··· SUPPLIED TEXT ···

He spent his childhood years in Medina, where he was known as Acharat, under the protection of the great mufti Salahym. He had four people to attend to his needs: one white footman, two black footmen and his wise teacher Altotas. While he was still very young Altotas remarked on his exceptional capacity for learning. As a child he was taught the secrets of botany and medicine, acquired several oriental languages and fathomed the mysteries of the Egyptian pyramids. Meanwhile Altotas informed him that his parents had been Christians of noble birth.
At the age of twelve he and his teacher left Medina and went to Mecca. There, they were clad in rich attire and presented to the Sharif. “When I caught sight of the Prince,” he tells us, “I was filled with inexpressible perturbation, and my eyes filled with the sweetest of tears, and I noticed that he too could barely restrain his own.” He remained in Mecca for three years, spending every day with the Sharif, who at last bestowed on him a look of the most profound tenderness and emotion. It was what was called at the time ‘blood speaking to blood’. It made Cagliostro feel he should regard the noble Sharif as his father, even though that contradicted what Altotas had told him.
Not long afterwards came the painful moment of separation. Acharat and his supposed father fell into each other’s arms. “God be with you, unhappy child of nature!” pronounced the Sharif, as tears poured from his eyes.

···

> ACTIVITY
Carry on the account of Cagliostro's youth from the point where it stops.

··· RECORDS ···

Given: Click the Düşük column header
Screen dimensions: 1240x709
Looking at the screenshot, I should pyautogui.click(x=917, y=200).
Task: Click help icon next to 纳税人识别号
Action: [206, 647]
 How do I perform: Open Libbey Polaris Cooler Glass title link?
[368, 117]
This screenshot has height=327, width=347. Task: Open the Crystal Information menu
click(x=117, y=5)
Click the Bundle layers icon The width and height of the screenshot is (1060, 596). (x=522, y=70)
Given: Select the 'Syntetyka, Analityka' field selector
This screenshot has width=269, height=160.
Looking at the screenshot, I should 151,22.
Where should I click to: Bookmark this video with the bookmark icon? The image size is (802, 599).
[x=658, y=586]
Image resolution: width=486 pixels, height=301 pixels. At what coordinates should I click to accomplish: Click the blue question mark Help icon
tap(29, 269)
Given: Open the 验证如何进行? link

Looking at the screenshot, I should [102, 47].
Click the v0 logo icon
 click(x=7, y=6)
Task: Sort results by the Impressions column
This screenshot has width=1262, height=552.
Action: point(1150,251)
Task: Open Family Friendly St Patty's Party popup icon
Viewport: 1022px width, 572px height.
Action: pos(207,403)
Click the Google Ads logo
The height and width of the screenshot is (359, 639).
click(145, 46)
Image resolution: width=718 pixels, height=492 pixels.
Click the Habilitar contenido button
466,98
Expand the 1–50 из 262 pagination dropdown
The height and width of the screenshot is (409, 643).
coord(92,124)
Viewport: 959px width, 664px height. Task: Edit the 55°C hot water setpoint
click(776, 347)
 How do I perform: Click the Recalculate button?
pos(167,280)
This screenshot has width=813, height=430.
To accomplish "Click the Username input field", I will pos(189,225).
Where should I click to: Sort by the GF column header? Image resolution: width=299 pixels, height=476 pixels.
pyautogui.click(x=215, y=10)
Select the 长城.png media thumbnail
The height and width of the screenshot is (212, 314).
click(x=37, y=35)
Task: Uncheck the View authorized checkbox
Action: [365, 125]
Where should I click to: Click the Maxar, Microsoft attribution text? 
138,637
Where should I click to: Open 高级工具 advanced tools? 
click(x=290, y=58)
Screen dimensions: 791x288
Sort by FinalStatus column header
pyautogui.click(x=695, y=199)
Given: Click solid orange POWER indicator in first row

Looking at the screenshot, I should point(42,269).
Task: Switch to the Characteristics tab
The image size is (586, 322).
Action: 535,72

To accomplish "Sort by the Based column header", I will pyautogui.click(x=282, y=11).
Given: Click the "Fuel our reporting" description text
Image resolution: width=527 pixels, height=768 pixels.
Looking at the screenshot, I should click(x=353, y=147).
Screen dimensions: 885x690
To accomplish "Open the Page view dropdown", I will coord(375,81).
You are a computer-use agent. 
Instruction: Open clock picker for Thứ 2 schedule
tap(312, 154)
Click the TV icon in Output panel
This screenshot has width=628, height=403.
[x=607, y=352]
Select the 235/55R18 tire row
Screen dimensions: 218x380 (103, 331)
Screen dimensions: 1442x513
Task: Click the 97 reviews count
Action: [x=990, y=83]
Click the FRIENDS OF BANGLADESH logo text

···

> EXERCISE ANSWER
The young man and his teacher now went to Egypt, where the priests took them into places not permitted to the ordinary traveller; then they sailed on to the island of Rhodes, and finally Malta. Here the most surprising transformation awaited him. The wise Altotas removed his Muslim garb and revealed himself to be not only a Christian but one of the knights. From this point onwards Acharat called himself Count Cagliostro, and was received as a guest at the palace of Pinto d’Alfonseca, Grand Master of the Order.
Then, sadly, Altotas died. With his dying breath he whispered these words: “My son, always remember to fear the Lord and love your fellow man. Soon enough, you will know that all I have taught you is true.”
Despite repeated requests from the Grand Master, Cagliostro did not join the Order but continued on his way, to devote his life to medical studies. He toured the islands of the Archipelago before reaching Rome in 1770, where he married a high-born young lady, Serafina Feliciani.
All this is Cagliostro’s own account. The alternative version is contained, in its fullest form, in the Compendio della vita e delle gesta di Giuseppe Balsamo, which appeared in 1791. It was written by a cleric, in the form of notes recorded by the Inquisition. Its author clearly seeks to condemn Freemasonry in the person of Cagliostro, so it too is not completely reliable, but at all events it sounds rather more probable that his own version.
According to it, the man’s real name was Giuseppe Balsamo. He was born into a lower middle-class family in Palermo on 8th June 1743. His mother had an uncle called Cagliostro, the name he later adopted.
The author of the Compendio, like some of his contemporaries, asserts that Cagliostro was of Jewish origin, at least on his father’s side. The many extant portraits do nothing to dispel the idea; but of course, we might on the same principle declare that the face has a distinctly Italian look. Goethe, who took an intense interest in the whole necklace affair and wrote a play about it because he felt that it summed up the spirit of the age, actually called on Cagliostro’s relations while in Palermo and was given a warm welcome. Goethe does not mention their being Jewish, but it is true that he spoke only to the mother, sister and sister’s children, and no one from the supposedly Jewish side.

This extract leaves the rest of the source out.